# Task item
Lines containing the word "chart" are to be copied from the data below.
++++ Information shown
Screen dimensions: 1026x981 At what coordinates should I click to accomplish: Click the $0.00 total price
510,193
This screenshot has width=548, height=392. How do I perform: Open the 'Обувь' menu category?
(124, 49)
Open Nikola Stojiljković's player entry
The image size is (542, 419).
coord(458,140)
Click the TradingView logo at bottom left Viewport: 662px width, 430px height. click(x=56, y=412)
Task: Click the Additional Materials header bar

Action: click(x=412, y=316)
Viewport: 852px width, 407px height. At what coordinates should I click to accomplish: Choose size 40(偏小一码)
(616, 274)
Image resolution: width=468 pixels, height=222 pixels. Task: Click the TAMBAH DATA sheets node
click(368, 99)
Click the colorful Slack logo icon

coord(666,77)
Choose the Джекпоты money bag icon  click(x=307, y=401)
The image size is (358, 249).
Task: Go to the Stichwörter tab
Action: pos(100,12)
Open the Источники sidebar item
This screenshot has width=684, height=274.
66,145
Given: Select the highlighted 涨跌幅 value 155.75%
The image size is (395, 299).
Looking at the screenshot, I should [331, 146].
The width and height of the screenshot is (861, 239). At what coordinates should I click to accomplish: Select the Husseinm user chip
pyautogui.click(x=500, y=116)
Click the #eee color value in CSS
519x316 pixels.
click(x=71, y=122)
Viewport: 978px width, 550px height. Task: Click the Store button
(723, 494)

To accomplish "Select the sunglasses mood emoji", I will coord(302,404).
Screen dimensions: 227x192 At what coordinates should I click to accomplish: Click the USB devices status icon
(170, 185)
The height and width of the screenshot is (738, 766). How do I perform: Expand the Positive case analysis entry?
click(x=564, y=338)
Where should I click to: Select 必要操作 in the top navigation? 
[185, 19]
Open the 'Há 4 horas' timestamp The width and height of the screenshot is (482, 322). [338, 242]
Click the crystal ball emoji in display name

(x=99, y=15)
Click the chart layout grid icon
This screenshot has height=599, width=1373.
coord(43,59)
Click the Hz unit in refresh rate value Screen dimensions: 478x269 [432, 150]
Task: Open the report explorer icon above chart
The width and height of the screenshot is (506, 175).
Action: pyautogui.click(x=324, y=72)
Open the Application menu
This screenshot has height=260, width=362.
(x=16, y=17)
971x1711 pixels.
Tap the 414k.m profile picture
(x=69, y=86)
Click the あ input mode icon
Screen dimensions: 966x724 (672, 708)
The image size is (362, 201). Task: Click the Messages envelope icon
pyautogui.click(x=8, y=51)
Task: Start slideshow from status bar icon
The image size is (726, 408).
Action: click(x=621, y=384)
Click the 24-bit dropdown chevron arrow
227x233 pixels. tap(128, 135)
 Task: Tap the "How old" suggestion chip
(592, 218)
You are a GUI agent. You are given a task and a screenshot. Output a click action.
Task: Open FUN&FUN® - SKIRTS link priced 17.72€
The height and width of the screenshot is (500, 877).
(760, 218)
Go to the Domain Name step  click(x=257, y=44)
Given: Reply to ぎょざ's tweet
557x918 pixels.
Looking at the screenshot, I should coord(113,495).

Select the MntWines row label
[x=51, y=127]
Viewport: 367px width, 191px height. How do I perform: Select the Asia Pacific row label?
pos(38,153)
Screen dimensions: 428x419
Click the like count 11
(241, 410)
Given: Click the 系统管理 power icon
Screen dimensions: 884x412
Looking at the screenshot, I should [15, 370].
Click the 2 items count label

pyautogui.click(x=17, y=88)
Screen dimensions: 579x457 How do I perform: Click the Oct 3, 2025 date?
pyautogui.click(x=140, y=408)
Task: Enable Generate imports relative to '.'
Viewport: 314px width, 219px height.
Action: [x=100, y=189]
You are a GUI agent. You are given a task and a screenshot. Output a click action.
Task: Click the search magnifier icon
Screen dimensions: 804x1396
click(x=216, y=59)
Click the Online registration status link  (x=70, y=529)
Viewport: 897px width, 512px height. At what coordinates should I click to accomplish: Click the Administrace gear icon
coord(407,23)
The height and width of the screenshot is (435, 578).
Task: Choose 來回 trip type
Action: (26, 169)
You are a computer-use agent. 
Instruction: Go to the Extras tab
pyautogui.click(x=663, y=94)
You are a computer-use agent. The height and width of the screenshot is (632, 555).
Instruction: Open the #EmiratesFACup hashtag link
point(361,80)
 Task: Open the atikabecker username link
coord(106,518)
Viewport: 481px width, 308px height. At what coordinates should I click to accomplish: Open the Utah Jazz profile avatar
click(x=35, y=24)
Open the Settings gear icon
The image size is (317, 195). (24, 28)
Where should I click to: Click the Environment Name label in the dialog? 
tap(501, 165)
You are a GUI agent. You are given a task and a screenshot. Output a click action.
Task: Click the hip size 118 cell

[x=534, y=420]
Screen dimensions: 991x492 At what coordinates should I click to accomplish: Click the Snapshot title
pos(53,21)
++++++++
# Result
Click the chart layout grid icon
Task: Open the report explorer icon above chart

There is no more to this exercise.